The Indian shook his head gravely, and replied, "You spoke her name, my brother."

"I spoke one word of her name. You have spoken two."

"One does not know what one speaks. There are words which are as sounds, and words which are as feelings. Those come to the brain through the ear; these to the soul through sign, which is more than sound. The Indian hath knowledge, even as the white man; and because his heart is open, the trees whisper to him; he reads the language of the grass and the wind, and is taught by the song of the bird, the screech of the hawk, the bark of the fox. And so he comes to know the heart of the man who hath sickness, and calls upon someone, even though it be a weak woman, to cure his sickness; who is bowed low as beside a grave, and would stand upright. Are not my words wise? As the thoughts of a child that dreams, as the face of the blind, the eye of the beast, or the anxious hand of the poor, are they not simple, and to be understood?"

Just Trafford made no reply. But behind, Pierre was singing in the plaintive measure of a chant:

"A hunter rideth the herd abreast,
The Scarlet Hunter from out of the West,
Whose arrows with points of flame are drest,
Who loveth the beast of the field the best,
The child and the young bird out of the nest,
They ride to the hunt no more, no more!"

They travelled beyond all bounds of civilisation; beyond the northernmost Indian villages, until the features of the landscape became more rugged and solemn, and at last they paused at a place which the Indian called Misty Mountain, and where, disappearing for an hour, he returned with a team of Eskimo dogs, keen, quick-tempered, and enduring. They had all now recovered from the disturbing sentiments of the first portion of the journey; life was at full tide; the spirit of the hunter was on them.
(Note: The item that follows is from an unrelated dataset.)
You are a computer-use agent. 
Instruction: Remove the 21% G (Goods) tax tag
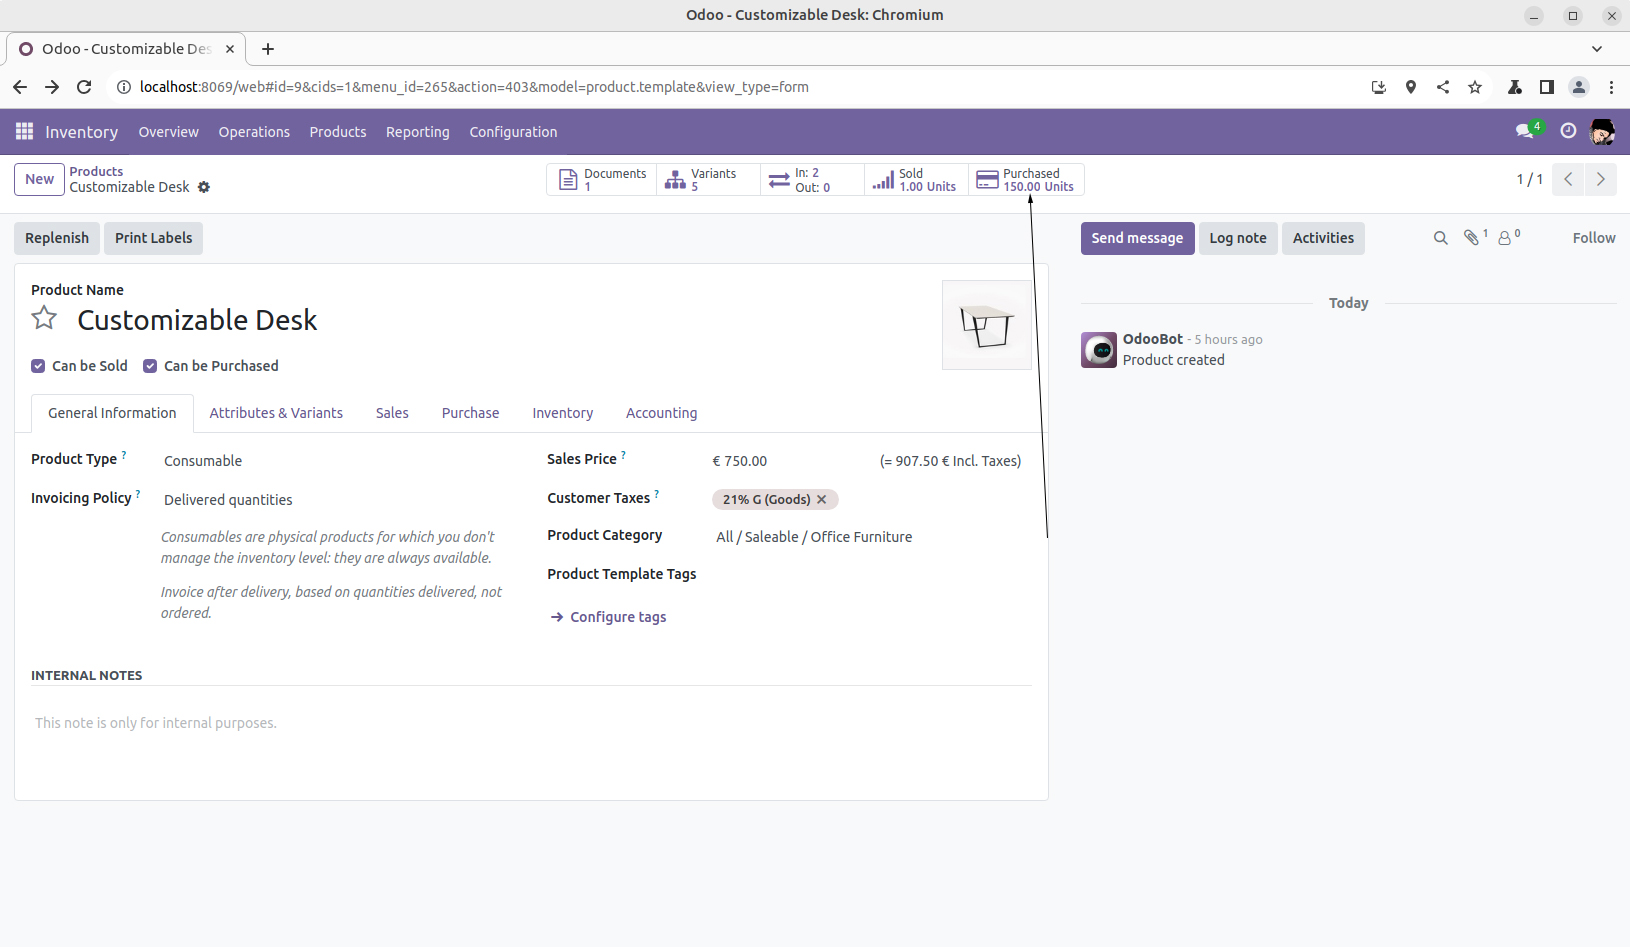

At length one night they camped in a vast pine grove wrapped in coverlets of snow and silent as death. Here again Pierre became moody and alert and took no part in the careless chat at the camp-fire led by Shon McGann. The man brooded and looked mysterious. Mystery was not pleasing to Trafford. He had his own secrets, but in the ordinary affairs of life he preferred simplicity. In one of the silences that fell between Shon's attempts to give hilarity to the occasion, there came a rumbling far-off sound, a sound that increased in volume till the earth beneath them responded gently to the vibration. Trafford looked up inquiringly at Pierre, and then at the Indian, who, after a moment, said slowly: "Above us are the hills of the Mighty Men, beneath us is the White Valley. It is the tramp of buffalo that we hear. A storm is coming, and they go to shelter in the mountains."

The information had come somewhat suddenly, and McGann was the first to recover from the pleasant shock: "It's divil a wink of sleep I'll get this night, with the thought of them below there ripe for slaughter, and the tumble of fight in their beards."

Pierre, with a meaning glance from his half-closed eyes, added: "But it is the old saying of the prairies that you do not shout dinner till you have your knife in the loaf. Your knife is not yet in the loaf, Shon McGann."